I generally started going from the blog posts to the changelog as I felt for a few times now that the stuff I care about was not in the announcement blog post.
Yeah, it's just impossible to please everyone, especially in releases like these, which have a few minor things and that's it. Rust 1.51 will be easy, given that "const generics" is a huge headline feature almost every Rust user will care about, but for features that are full of tiny things, it's just way way less clear.
This has the funny effect of posts getting harder to write as time goes on; we have less releases with big, important features, and more releases with "tons of bugfixes and some minor improvements."
I don't, because I think it is fundamentally impossible. I'm willing to be proven wrong though!
I do try to write about the reasons why and use-cases improved. One of the issues is that that increases the amount of text, which directly goes against the idea of quickly finding what you want.
At the end of the day, if you want to know everything, you have to read everything. There's no shortcuts. I try to highlight the best things that the most people will want to know about, but if you really want to know everything, there's no better way than going straight to the source, like I do to create the post in the first place.
You don't want to sign Lin Clark for doing helping write these? If we could dream :)
I was imagining something spatial, a drawing, a map, something that makes it possible to overview and place the new features in context with each other. Probably nothing that can be realized.

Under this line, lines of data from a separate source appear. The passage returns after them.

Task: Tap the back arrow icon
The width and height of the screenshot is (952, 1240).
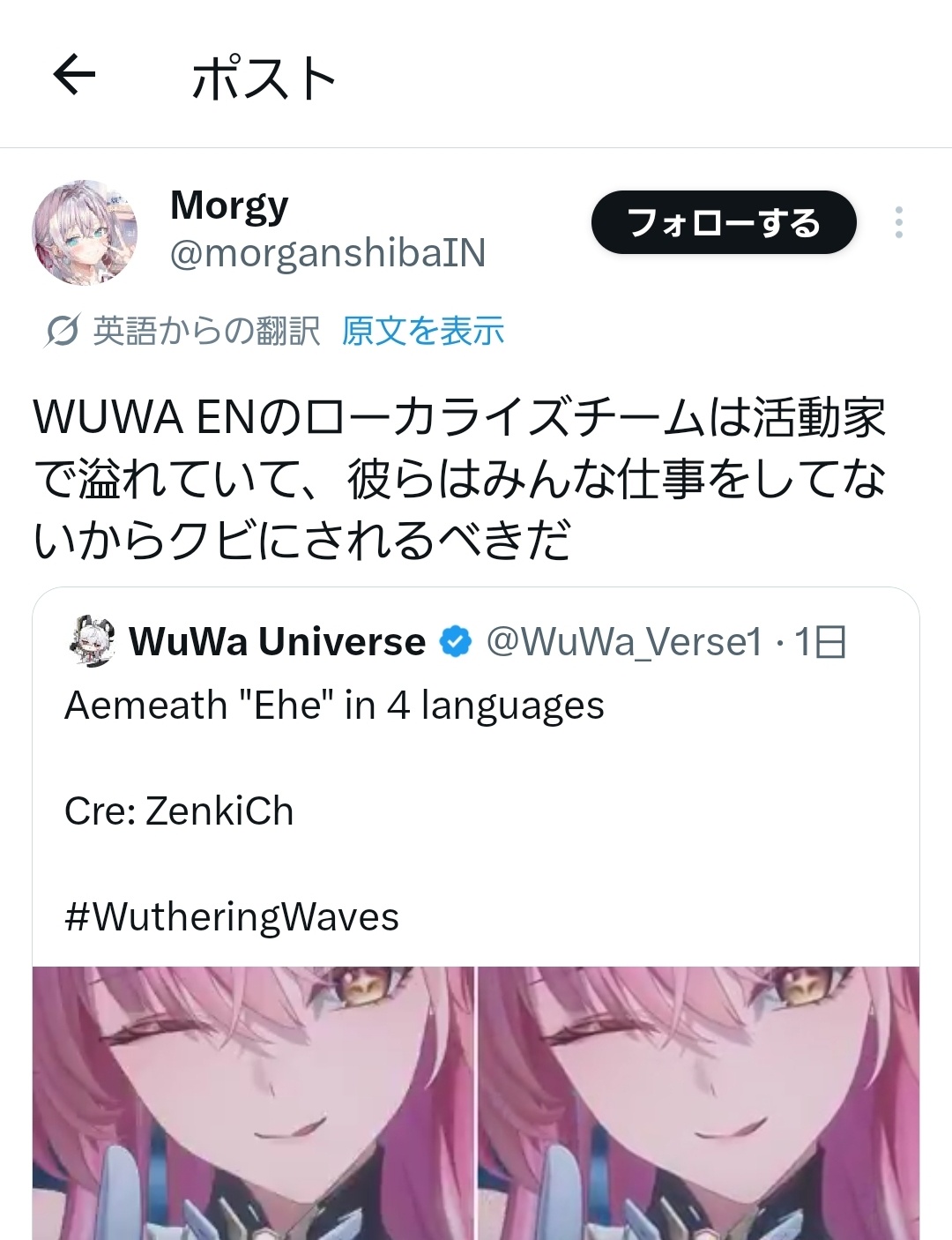Action: [74, 76]
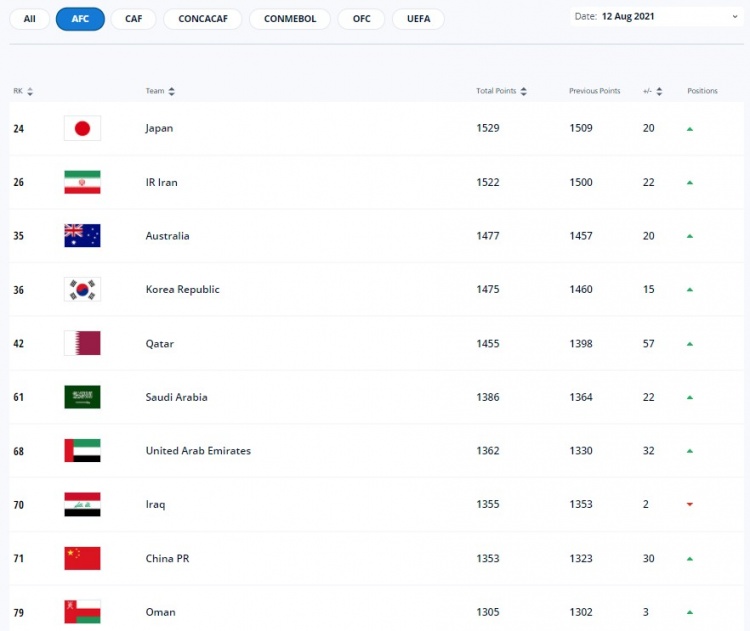The height and width of the screenshot is (631, 750).
Task: Click the Japan flag icon
Action: (x=82, y=128)
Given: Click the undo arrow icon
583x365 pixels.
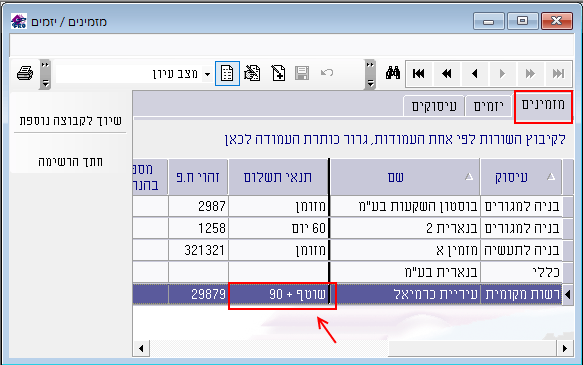Looking at the screenshot, I should click(327, 72).
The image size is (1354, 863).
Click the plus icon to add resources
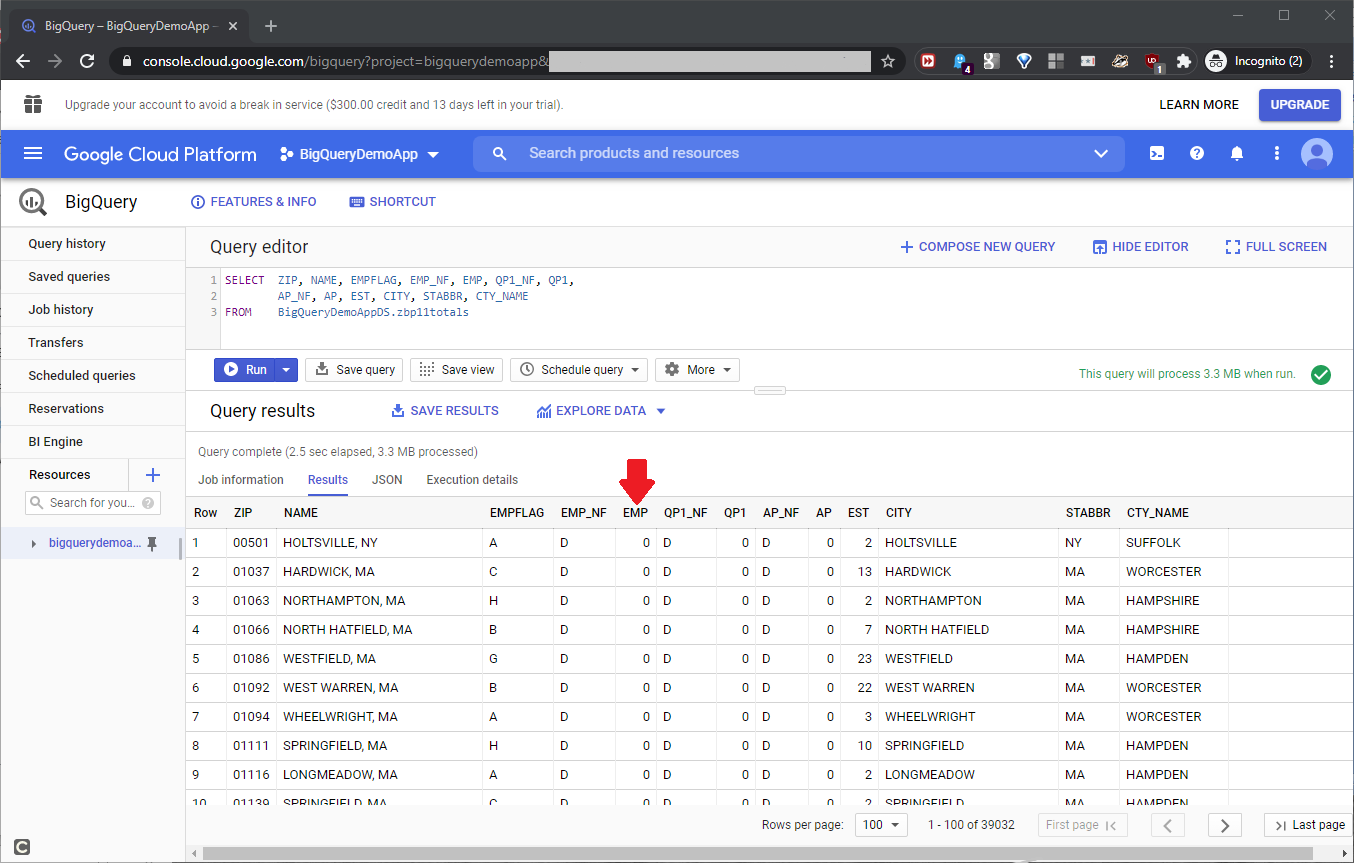coord(153,475)
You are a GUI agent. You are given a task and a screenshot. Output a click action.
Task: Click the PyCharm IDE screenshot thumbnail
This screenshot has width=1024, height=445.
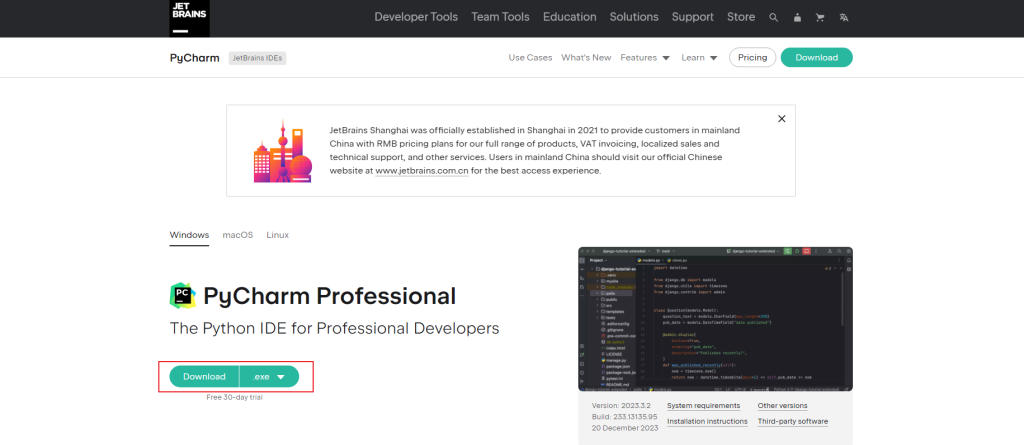tap(715, 319)
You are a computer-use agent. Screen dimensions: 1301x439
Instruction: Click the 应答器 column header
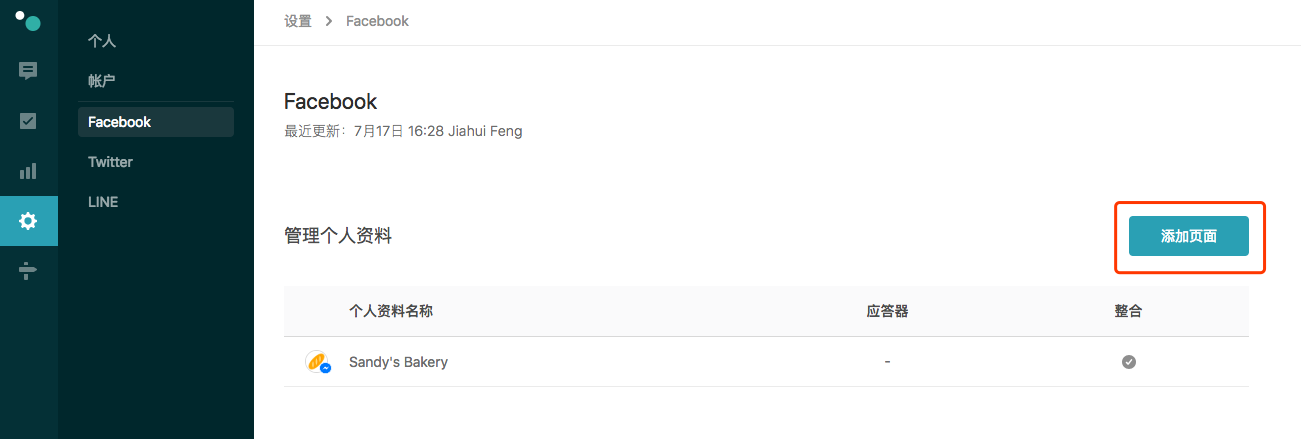click(x=887, y=311)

We already do that in a pretty granular way, between language, library, compiler, and toolchain features, unless I'm misunderstanding you.
Regardless, I don't think the cost/benefit is right here; the posts and notes are already pretty short, and should only take a few minutes to read, even if you read all of them.
aye - the note is very short, I meant that given an index at the beginning one could have more detailed sections that highlight the changes for each section of the language to help avoid "can't please everyone" at the risk of "pleasing no one".